Itu menunjukkan bahwa nama, pemikiran, dan reputasi Soekarno sudah seperti menjadi sebuah brand dengan popularitas dan loyalitas yang melintasi batas ruang dan waktu.
Brand Soekarno
Popularitas dan loyalitas adalah dua hal utama yang selalu ingin dicapai dalam penerapan ilmu brand, baik itu brand terkait figur, kegiatan, maupun produk.
Itu mengapa mempelajari Soekarno sebagai sebuah brand menjadi sangat menarik. Brand Soekarno sudah mencapai sebuah titik puncak meskipun sempat diterpa oleh aksi de-Soekarno-isasi yang masif.
Begitu kuatnya brand Soekarno, sampai-sampai di beberapa negara nama Soekarno turut diabadikan di sana. Ada Masjid di kota St Petersburg, Rusia, yang dikenal sebagai Masjid Soekarno. Lalu ada nama jalan di kota Rabat, Maroko, bernama Soekarno.
Maka tidak berlebihan jika ada yang mengatakan bahwa saat kita menyebut nama Indonesia maka salah satu visual yang muncul di ingatan kita adalah Soekarno. Atau, “Ingat Indonesia, ingat Soekarno”. Itulah salah satu wujud nyata kuatnya personal brand Soekarno.
Membangun personal brand
Dalam membangun sebuah personal brand (branding figur/sosok), ada tiga komponen yang umumnya menjadi bahan baku, yaitu kepribadian, rekam jejak, dan pemikiran.
Contoh personal brand yang dibangun begitu kuat dengan komponen kepribadian adalah Richard Branson, pendiri Virgin Group.

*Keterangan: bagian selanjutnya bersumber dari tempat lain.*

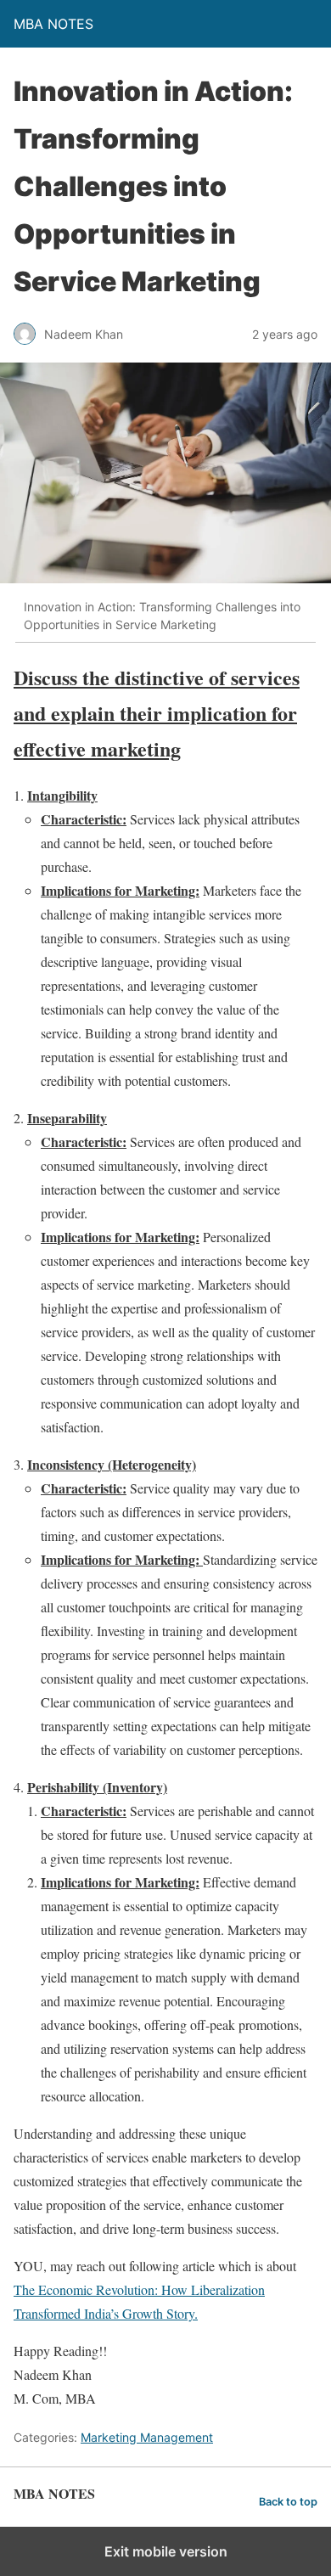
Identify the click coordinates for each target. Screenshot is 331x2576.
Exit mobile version (165, 2551)
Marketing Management (147, 2437)
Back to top (288, 2501)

Memang dia adalah pengusaha yang sukses, tapi personal brand-nya menjadi sangat menonjol di benak banyak orang karena kepribadiannya yang unik dan berbeda dengan para pengusaha besar di jamannya.
Dia bahkan beberapa kali melakukan aksi-aksi yang banyak orang akan bilang aneh, seperti mencoba mengelilingi dunia dengan balon udara. Melalui aksi-aksi unik seperti itu, brand Branson terus terbangun karena keanehan dan keunikan kepribadian seorang Richard Branson.
Adapun untuk contoh membangun personal brand dengan komponen rekam jejak, kita bisa melihat apa yang dilakukan oleh Putri Diana.
Aksi-aksi kemanusiaan Putri Diana memikat perhatian dan diingat begitu banyak orang sampai sekarang, seperti saat dia mengunjungi Bosnia dan Angola kemudian berjalan menyusuri ladang ranjau.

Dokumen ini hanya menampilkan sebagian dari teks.